Franklin looks up and in an instant is wrapped around Peter’s leg like an octopus.
“Sorry, Spidey,” Johnny says with a shrug. “He’s a fan.”
“Yeah, I heard,” Peter says, smiling beneath his mask. “Hey, Franklin. Nice to finally meet you.”
Franklin looks up at him, starry-eyed. “Uncle Johnny says you’re his best friend. Is that true?”
“Hmm. Well, he did almost kill me once—”
“Oh, for the love of—I said I was sorry!”
Peter ignores him and goes on, “—but I guess that’s what best friends are for.”
“Almost killing you?” Franklin frowns.
“Oh, my God, you’re just as bad as Johnny,” Sue groans. “Come away from them, Franklin. We can find you better heroes to look up to. Maybe someone more stable and responsible. Like Moon Knight.”
“I’m insulted,” Peter says. “Johnny, your sister is insulting me.”
“You’re on your own, buddy.”
Valeria comes over and looks him up and down. Peter fights the instinctive urge to curl into a ball to protect himself. “Do you really need to wear that?” she asks, pointing at his mask.
“Val,” Johnny begins warningly.
Peter takes a breath. “No. She—She actually has a point, Johnny.”
Sue suddenly sits up straight. “Spider-Man, please don’t think you have to take your mask off. Only if you’re comfortable. You can’t take it back once it’s done, after all.”
“It’s okay,” Peter assures her. “I’m going to be around for a long time, so. It’s just easier all around.”
He hears the sharp intake of Johnny’s breath next to him. “A long time?”
“Until you get sick of me.” Peter steadies his shoulders. “Anyway, here it goes…”
Valeria and Franklin are unimpressed and apparently unsurprised to see him, but Sue is looking at him appraisingly, curiosity written plainly across her face. Peter starts wishing he’d fixed his hair, after all.
He addresses the children because it’s easier. “Sorry I lied to you, Franklin. We have met before.”
Franklin shrugs. “Yeah, but I never met Spider-Man. Like how Uncle Johnny is just Uncle Johnny unless he’s on fire. Then he’s the Human Torch.”

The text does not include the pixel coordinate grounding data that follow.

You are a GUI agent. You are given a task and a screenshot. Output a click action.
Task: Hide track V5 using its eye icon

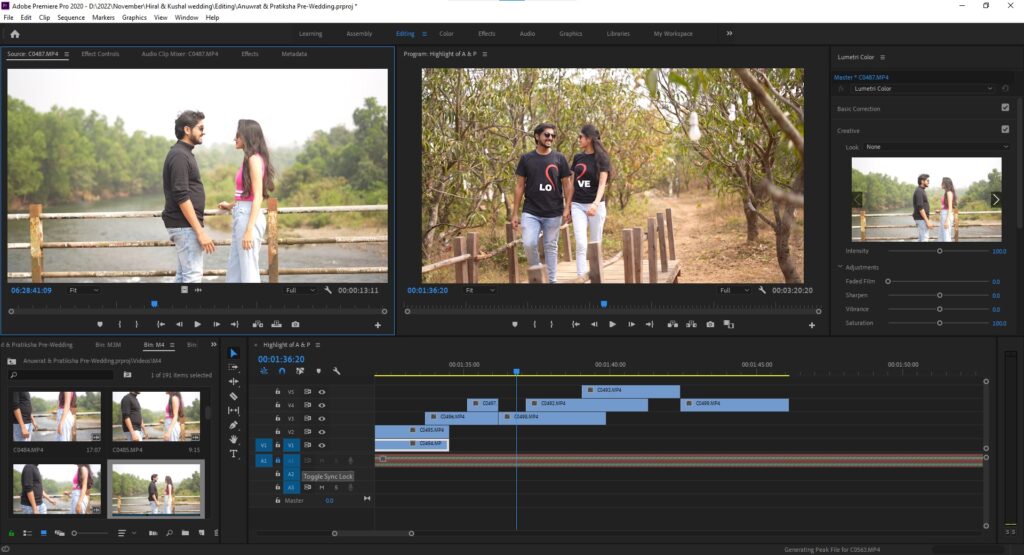[x=322, y=392]
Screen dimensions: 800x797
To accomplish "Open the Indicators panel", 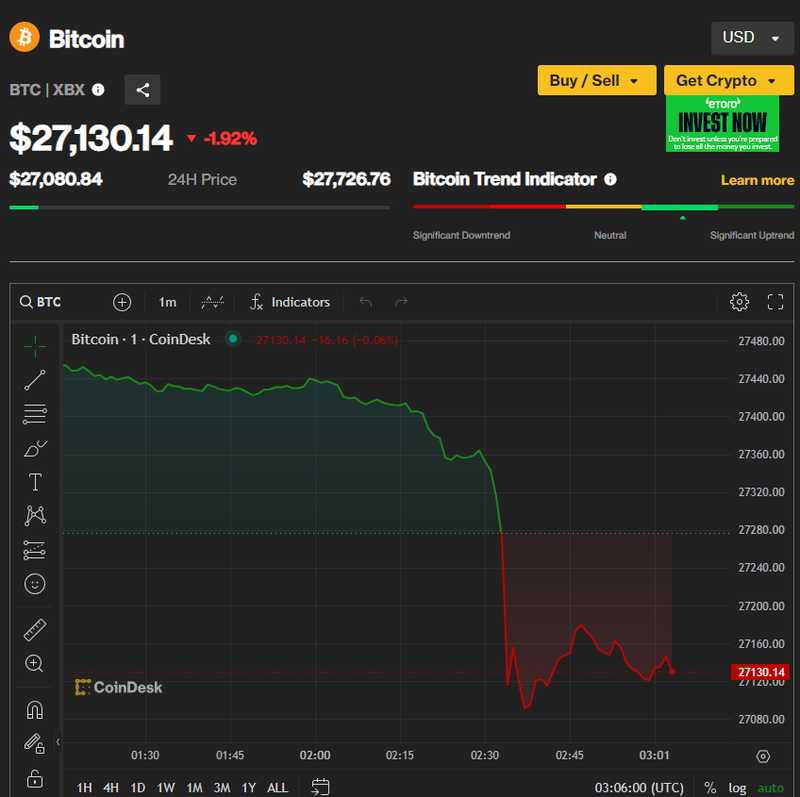I will [290, 302].
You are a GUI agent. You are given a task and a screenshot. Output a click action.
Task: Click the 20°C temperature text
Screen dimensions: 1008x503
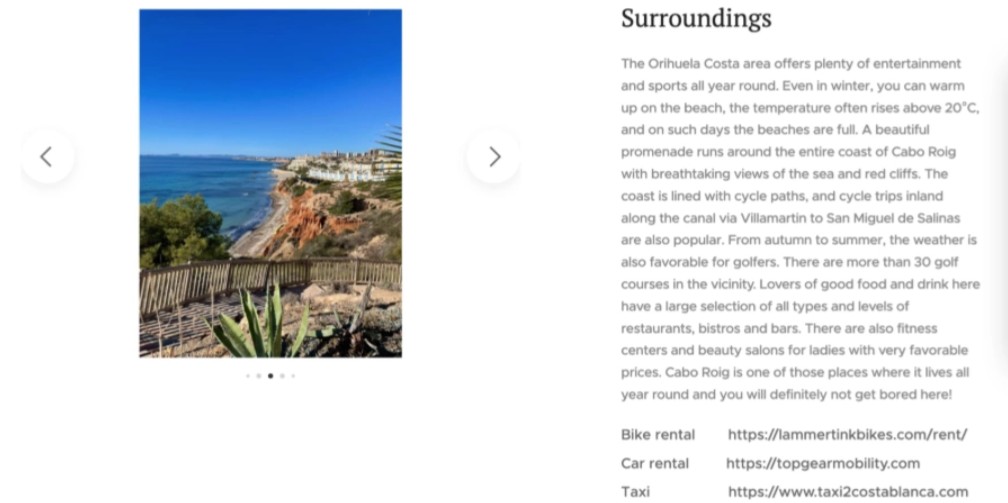[x=961, y=108]
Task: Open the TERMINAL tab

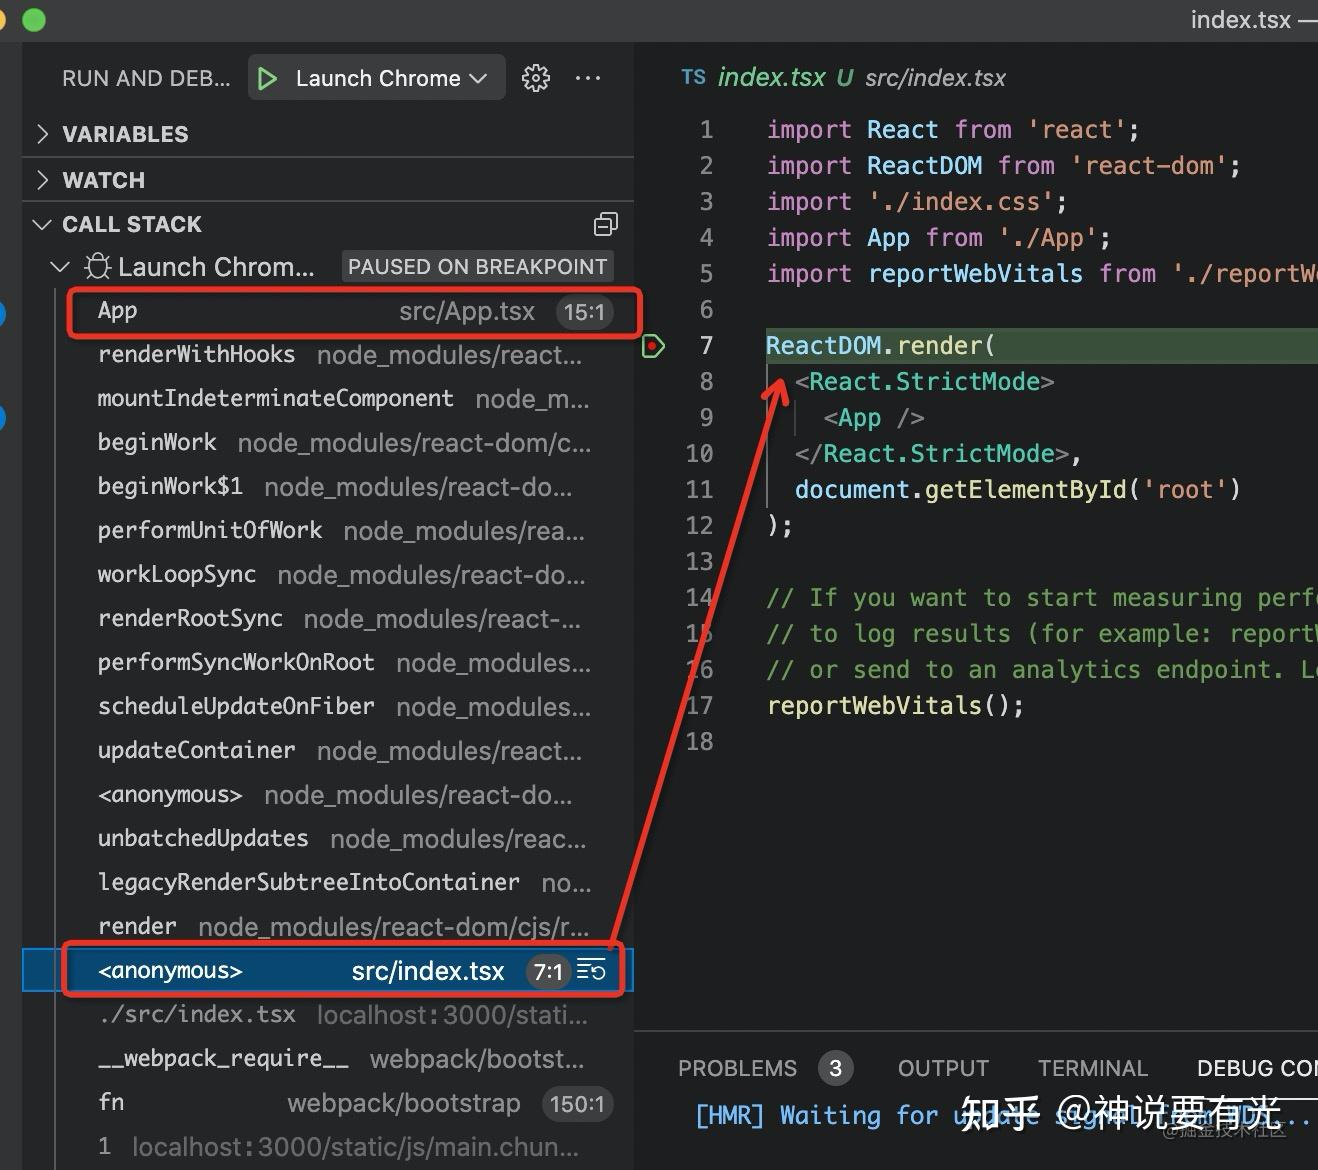Action: [x=1093, y=1068]
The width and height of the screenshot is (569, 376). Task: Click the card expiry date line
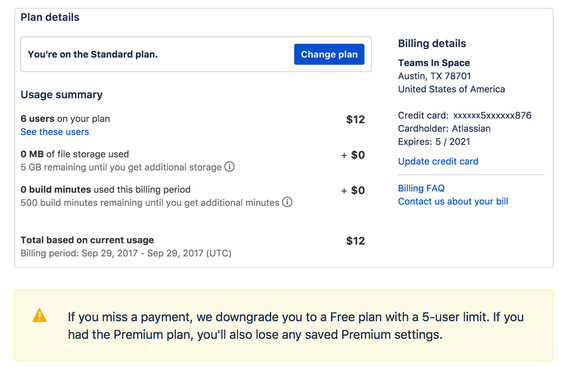[x=434, y=142]
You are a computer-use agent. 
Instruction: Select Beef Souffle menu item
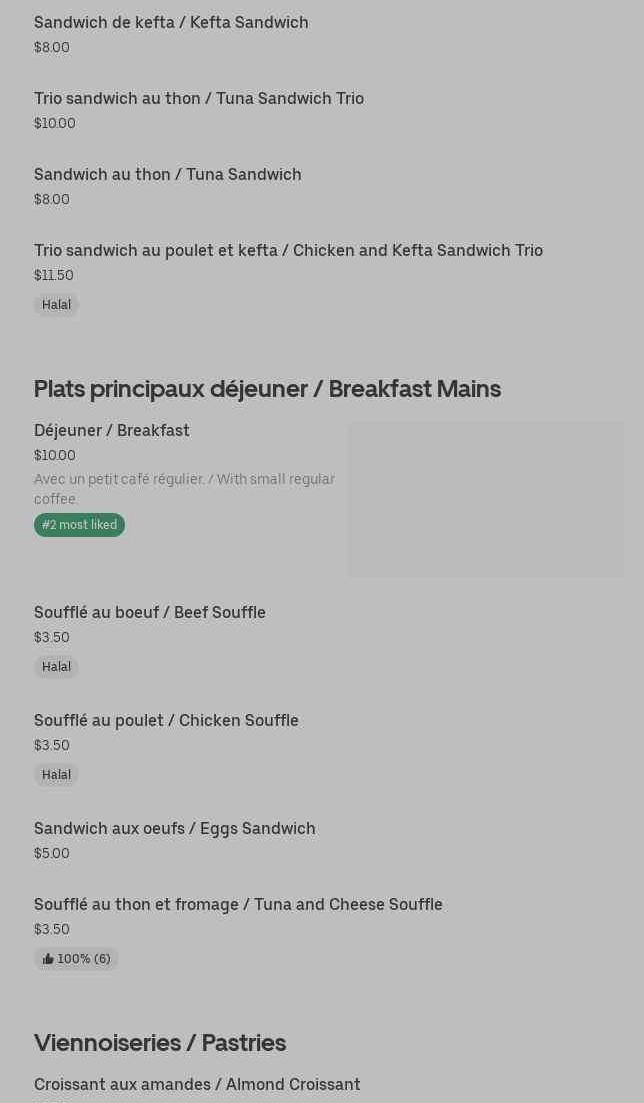[150, 612]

“You’ve met before?” Sue echoes, increasingly puzzled by the second.
“Yeah,” Val says dismissively, turning back to their toys. “It’s just Uncle Johnny’s friend, Peter.”
Sue chokes and Johnny sighs. “Peter…? You mean…Peter Parker? That Peter?”
Peter nods and turns to Johnny. “How come she’s heard of me?”
Sue snorts and bursts into gales of laughter. “Oh. Oh, this is perfect. Oh, God. Johnny—”
“I hate all of you,” Johnny announces to the room at large. “I hope you at least saved me some pancakes.”
Peter follows him to the kitchen. “Torch? What’s going on? Why is your sister laughing at me? Torchie? Johnny.”
Behind them, the sound echoing cheerful and bell-like around the room, Sue just laughs and laughs and laughs.